そして秀吉は考えた(儂は信長様の意志を受け継ぐからには、信長様ともっと深く結びつかねばならぬ、せっかくのつながりであった(於次)秀勝が死んでしまい縁は切れたようだが、儂の手元には信長様の姪が三人もいる、わしが佐治から取り上げた江姫を秀勝に娶わせよう、そうすれば市様の娘と、儂の甥が夫婦になり、できた子は豊臣と織田の血を引くことになる)
こうして、秀吉は矢継ぎ早に手を打って(於次)秀勝の49日法要が済んで数か月後には、豊臣(小吉)秀勝と江姫の婚礼を執り行ったのである。

 秀吉が寵愛する側室たちの中でも、京極高次の姉の京極殿(竜子)が一番のお気に入りであった、他の側室よりも年長で今年27~28歳になる
かっては若狭守護家であった武田家の御曹司武田元明に嫁ぎ、3人の子を成した、しかし本能寺の変で進退を誤り、明智に味方したため滅ぼされた
その時、竜子は柴田勝家の北の庄に逃れていたのだが勝家が秀吉に攻め滅ぼされたとき、秀吉軍に捕えられて秀吉に出会ったことは以前ここに書いた。
そんなわけで、竜子の、子を産んだ女ならではの落ち着きぶりと、女の盛りともいえる色香と美貌に秀吉は満足していた、また秀吉の前ではそんな竜子だが大政所(秀吉の母)や政所(ねね)の前に行くと大人しく献身的であったから愛妾ながら二人からも愛された
名家の(京極家)子女でありながら奢らず威張らず、その姿は美しく誰にでも愛される人柄だったから、秀吉は公家らとの軽い交際の場には京極竜子を伴っていくことが多かった、公家社会にも通用する常識と教養を持つ女性だった。
 
前置きが長くなったが、この竜子は弟の京極高次の将来を常に心配していた、本能寺の変でも武田元明について秀吉の長浜城を攻めたために秀吉に首を切られそうになったのを姉のおかげで助かっている、そんな頼りない高次の「後ろ盾になっていただきたい」と竜子は秀吉に寝物語で何度も願っていた、
そんなある夜、竜子の肩を抱きながら耳元で秀吉が言った
「儂は決めたぞ」「何をですか?」
「高次のことじゃ」「はい」
「高次に、浅井の中の姫、初姫を娶らせよう」
「なんと申しました? 初姫と!」
「そうじゃ。
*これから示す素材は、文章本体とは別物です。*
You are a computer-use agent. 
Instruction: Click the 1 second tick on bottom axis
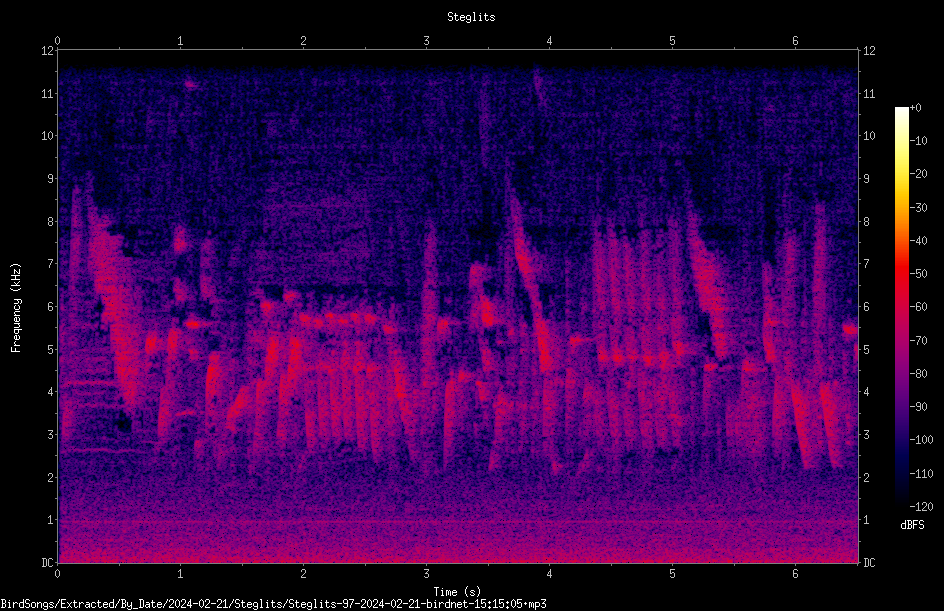click(180, 574)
不服があるか」
「とんでもありませぬ、高次と初姫様とは従兄妹同士、小谷城でも北の庄でも共に過ごしてきて知り尽くしておりますし、仲も良かったのでございますよ
真に似合いかと思います、歳も10歳違いかと思います」
「そうか、そなたさえ喜ぶなら、この話は決まりじゃ、来年の婚儀のための準備をいたすがよい、そうだ祝儀に加増も致さねばなるまい」
「ありがとうございます、嬉しい」竜子は秀吉の背中を思い切り抱きしめた
49歳になる秀吉は、小柄だが筋肉質の肩から背であった。

 秀吉が日本の中心で戦を続けている間に、九州は島津4兄弟が猛威を振るっていた
ライバルだった肥前の強敵、竜造寺隆信を天正12年迎撃戦で討ち取り、一気に北九州に攻めあがった
かっては九州の40%も領土とした大友も僅か10%程度まで減らされ、しかも90%は島津領となった
風前の灯となった大友宗麟は秀吉に泣きついてきた、だが束の間の平和のうちにやるべきことが山積みになっていた秀吉は宗麟にこたえることが出来なかった。
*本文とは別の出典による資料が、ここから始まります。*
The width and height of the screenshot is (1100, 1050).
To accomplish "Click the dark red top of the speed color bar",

そこで島津に勧告状を送った、「占領地のうち、筑前、筑後(福岡)、肥前(佐賀、長崎)、肥後(熊本)、豊前半分(大分)を返還せよ」
これでは攻め取った領地で残るのは豊前の南半分だけになってしまう、当然島津は秀吉の国分け案を無視した。
当然、そうなるだろうと予測していた秀吉は時間稼ぎに、9月、四国の長曾我部と十河(そごう)、讃岐を賜った仙石久秀を軍監にして兵6000を九州豊後に送った、「島津が来たら籠城せよ、毛利が救援に来る」と言い置いた
これらの兵は大友軍が籠る豊後の府内城に集結して、北上してくる島津家久の軍に備えた。
10月には毛利軍が2万を率いて筑前に上陸した、軍監は黒田官兵衛
筑前の島津方の城の掃討を始めた、これで孤立しながらも少数で城を守り抜いた立花宗茂の立花城は開放された。
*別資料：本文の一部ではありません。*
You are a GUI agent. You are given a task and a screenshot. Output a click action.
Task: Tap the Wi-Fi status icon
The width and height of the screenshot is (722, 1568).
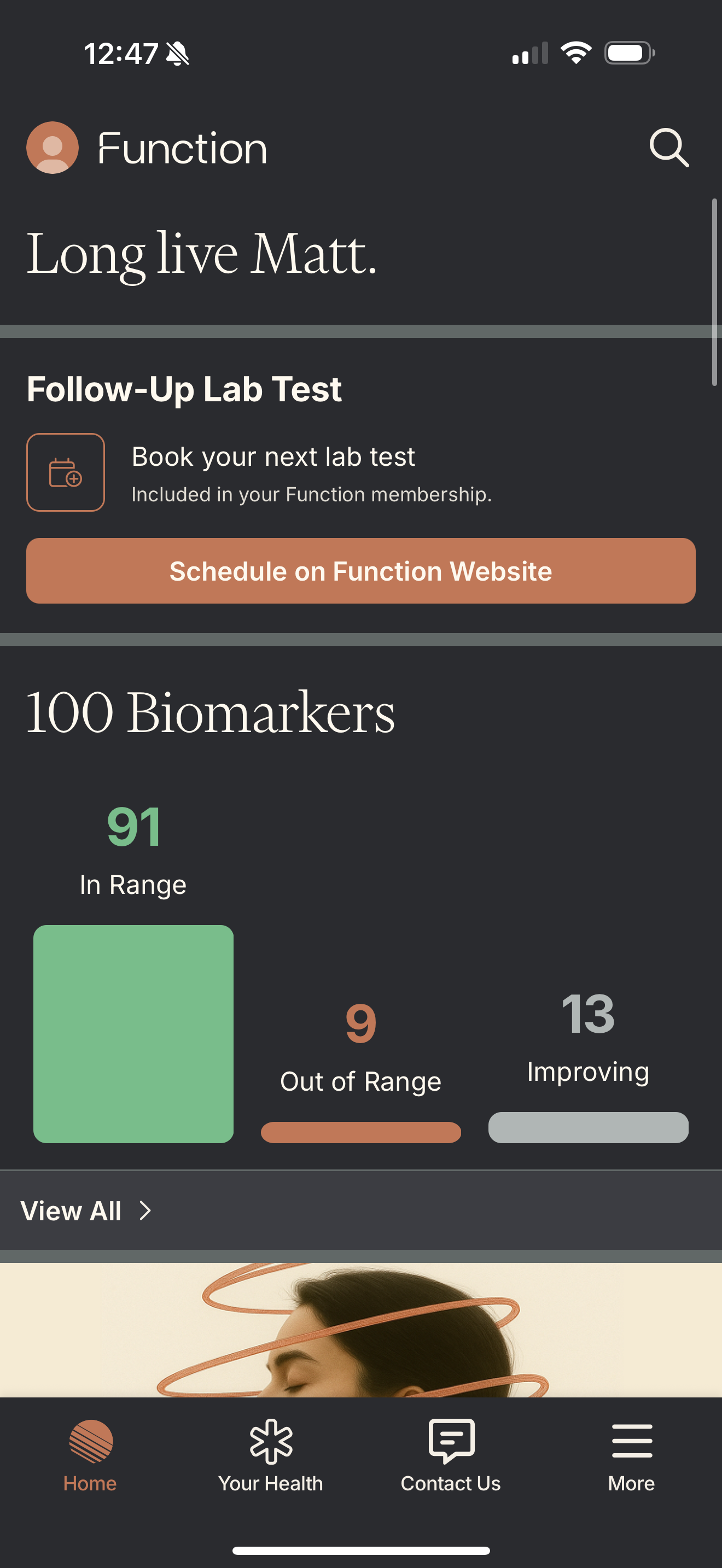click(x=576, y=53)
立花城を攻めていた島津義弘軍の先遣隊1万は、方向を転換して豊後府中城に向かった、これを聞いた仙谷は慌てて、「敵が来る前に目の前の島津家久軍を破ってしまおう」と言って、兵を戸次川まで進めた。秀吉の命に背いたのだ
それに伴い島津軍は後退を開始した、勢いに乗った仙石は「川を渡って敵を追撃殲滅するぞ」と命じた
しかし長曾我部は「島津が下がるのは作戦ゆえ、深追いは避けるべき、川のこちらにいる方が賢明である」と止めた
しかし仙谷は聞かず、十河隊と共に3000で川を渡った、そしてさらに進軍すると突然街道の左右から鉄砲が撃ち込まれた、これこそ長曾我部や大友宗麟が恐れていた、島津の得意の鉄砲の作戦であった。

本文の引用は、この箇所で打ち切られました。